The telco, in this scenario, becomes a trusted AI enabler. It turns its infrastructure into a living, breathing AI cloud — one that brings the power of open-source models to local innovation ecosystems.
Making AI Local, Responsible, and Real
This shift isn’t just about technology — it’s about accessibility and sovereignty. Many countries today are grappling with data localization mandates. Enterprises are wary of sending sensitive data to global cloud providers hosted in distant regions. Developers want access to AI tools, but not at the cost of performance or privacy.
A telco-hosted AI Marketplace solves all of this elegantly. It allows data to stay within borders, ensures low-latency access, and offers AI under the governance of a trusted national entity.
For instance, a bank in Saudi Arabia could build Arabic-language chatbots powered by open models fine-tuned locally, with all data processed securely within the country. A logistics company in Kenya could use edge-hosted computer vision models to monitor fleet efficiency in real time. A retail enterprise in India could integrate telco-provided identity APIs with AI models for hyper-personalized marketing — all through a unified AI platform.
The possibilities stretch far beyond traditional telecom boundaries
The Business of Intelligence
The beauty of this vision lies in its economics. AI models may be open, but the infrastructure, governance, and accessibility layers are where true value resides. Telcos can monetize compute power, API consumption, data storage, and compliance frameworks — the same way they once monetized connectivity or APIs.

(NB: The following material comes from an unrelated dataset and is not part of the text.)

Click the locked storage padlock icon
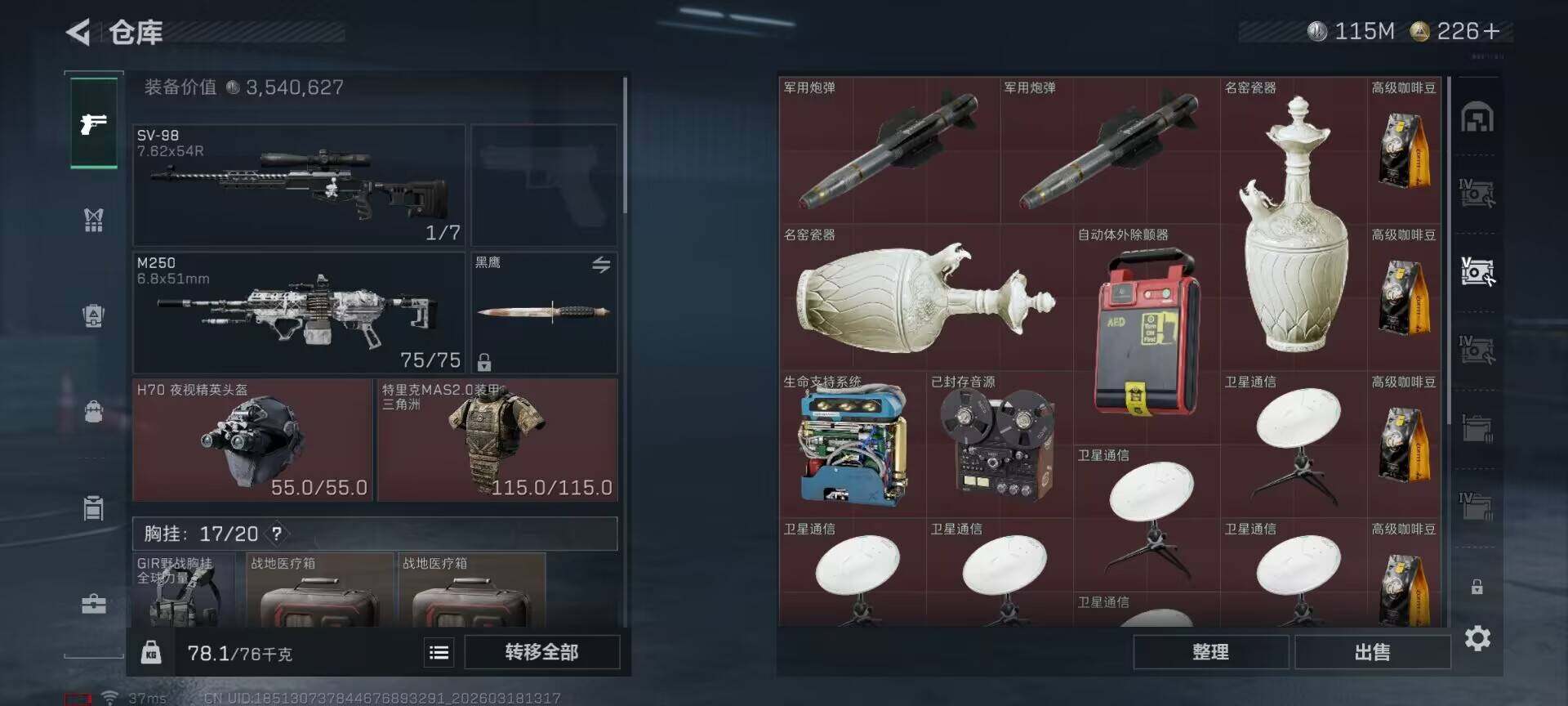The image size is (1568, 706). coord(1477,587)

In other words, the AI Marketplace is not about selling models. It’s about selling the means to make them useful.
And that’s where Comviva steps in.
How Comviva helps you get there
At Comviva, we’ve already seen telcos succeed in the API era with our API Marketplace platform: exposing, cataloguing, monetising network capabilities. Now, we’re extending that proven foundation into the AI era.

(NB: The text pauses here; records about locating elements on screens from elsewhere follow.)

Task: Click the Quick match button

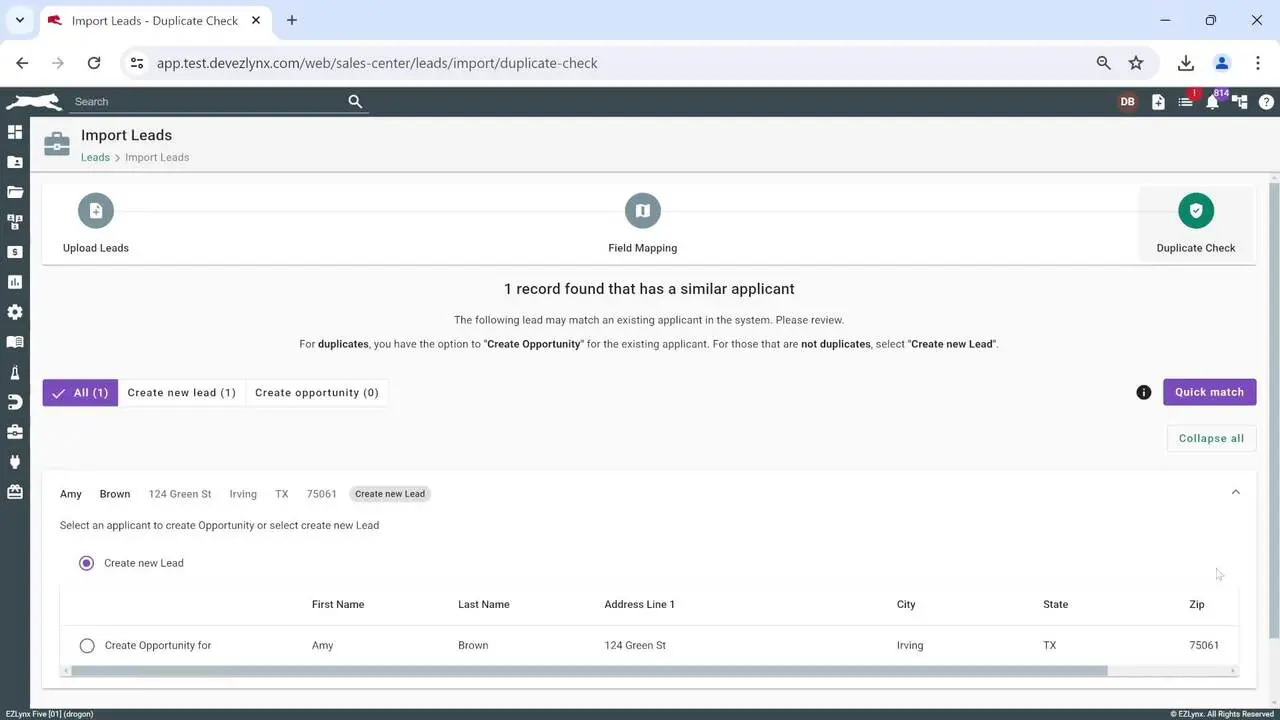Action: click(1209, 392)
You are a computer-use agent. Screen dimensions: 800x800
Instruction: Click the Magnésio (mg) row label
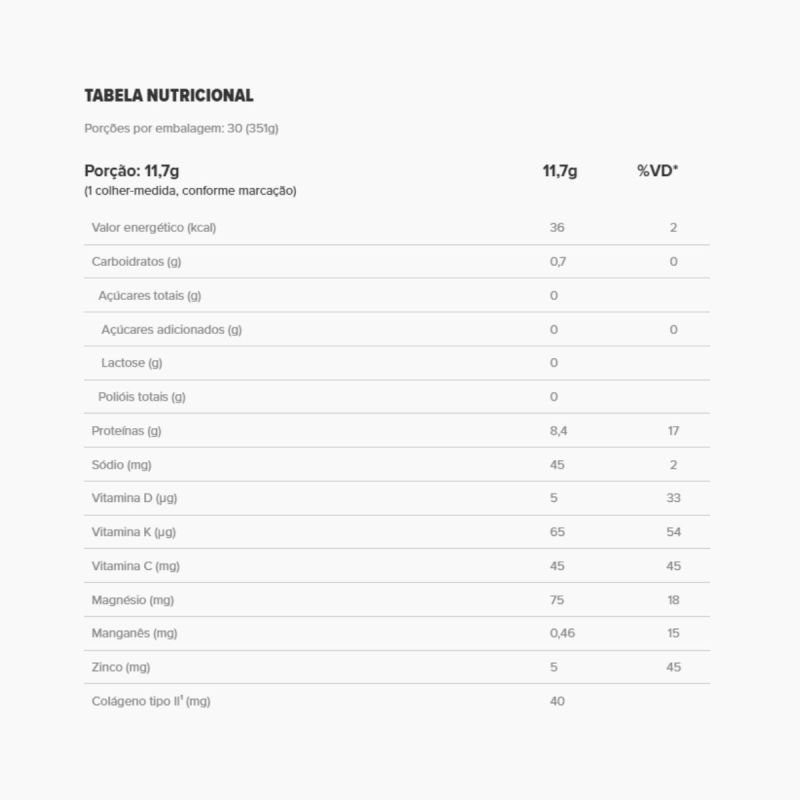click(x=132, y=600)
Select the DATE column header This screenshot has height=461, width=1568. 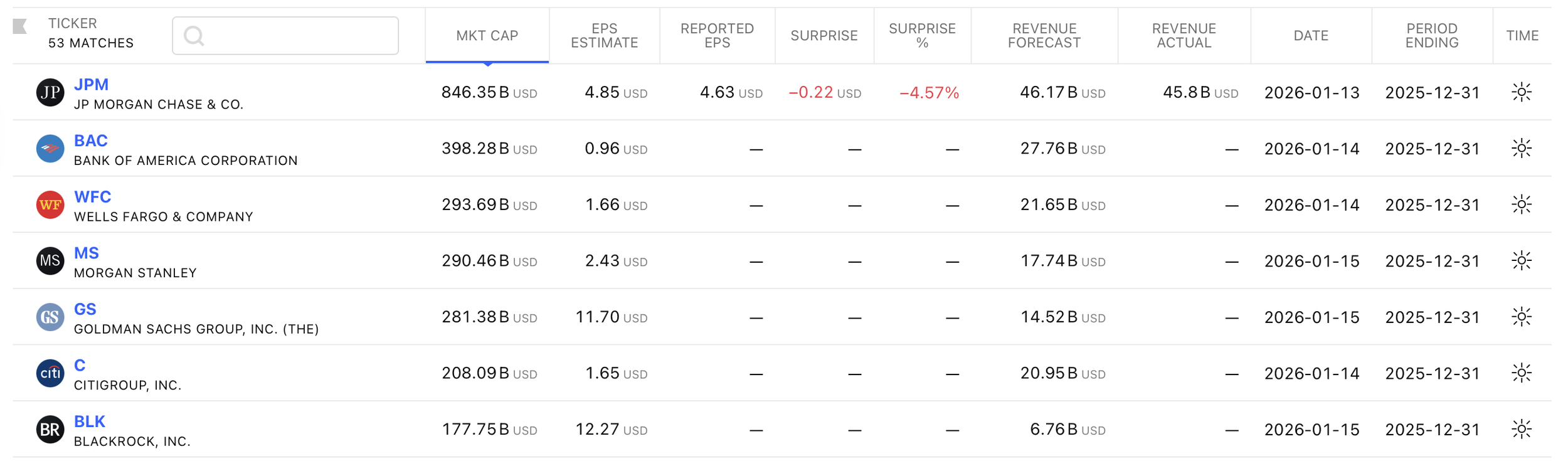click(x=1311, y=36)
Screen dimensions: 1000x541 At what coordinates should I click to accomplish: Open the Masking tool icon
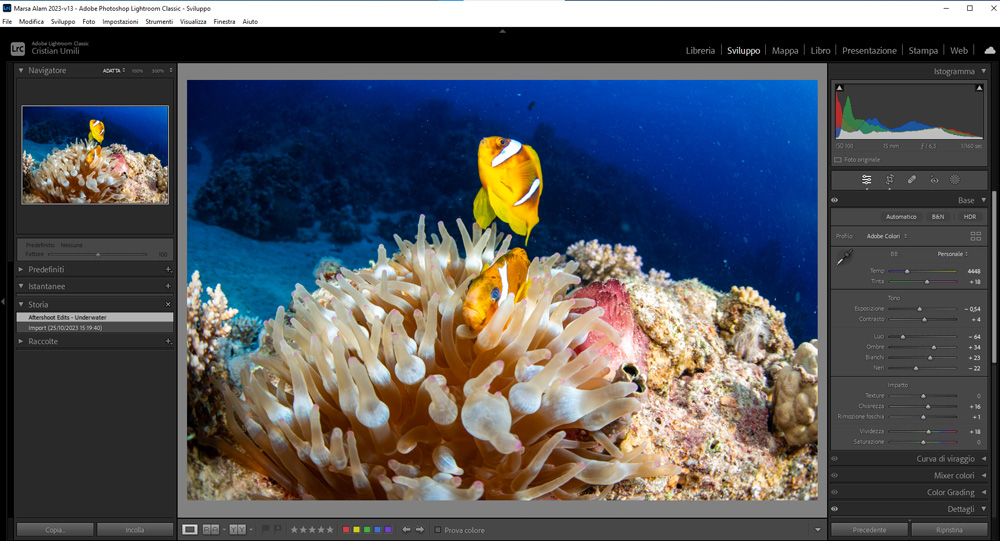click(955, 180)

We offer a white-label AI Marketplace solution that:
- Lets you host open-source models on your infrastructure
- Expose AI-APIs and SDKs for developers
- Integrate your network APIs (identity, device context, location) for enriched use-cases
- Provide billing, usage analytics, guardrails (compliance, privacy, local data hosting)
- Enable enterprises to build fast, deploy fast, scale faster
In short: you don’t need to reinvent the wheel — you need to shift it into a new gear. We provide the platform. You bring the infrastructure and enterprise relationships. Together, we unlock the next monetization wave.
The story ahead
Picture this: A regional telco launches an AI Marketplace this quarter. In six months, it has five enterprise wins: a fintech using local-hosted LLM for Arabic chatbots, a smart-city partner using edge image analytics for traffic flow, a logistics firm using predictive analytics fed by network and device data. Monetisation flows. Infrastructure is reused. Differentiation emerges.
This is the future. Not just connectivity. Not just APIs. But intelligence, delivered locally, trusted, monetised. Telcos that embrace this won’t just survive — they’ll lead.
The Future: Where Connectivity Meets Cognition
The telecom industry has reinvented itself many times — from voice to data, from VAS to digital, from APIs to ecosystems. Now, it stands on the edge of its most profound transformation yet: the shift from connectivity to cognition.
AI will not just enhance telco operations — it will redefine telcos’ role in the digital economy. Those who embrace this shift early will move beyond being enablers of communication to becoming enablers of intelligence.
Comviva’s NGAGE AI Marketplace is built for that future — a world where telcos don’t just carry information, but help the world understand it.
Because the next big leap for telecom isn’t about more speed or bandwidth. It’s about giving intelligence a home — and helping every business, every developer, and every community access the true potential of AI, locally and responsibly.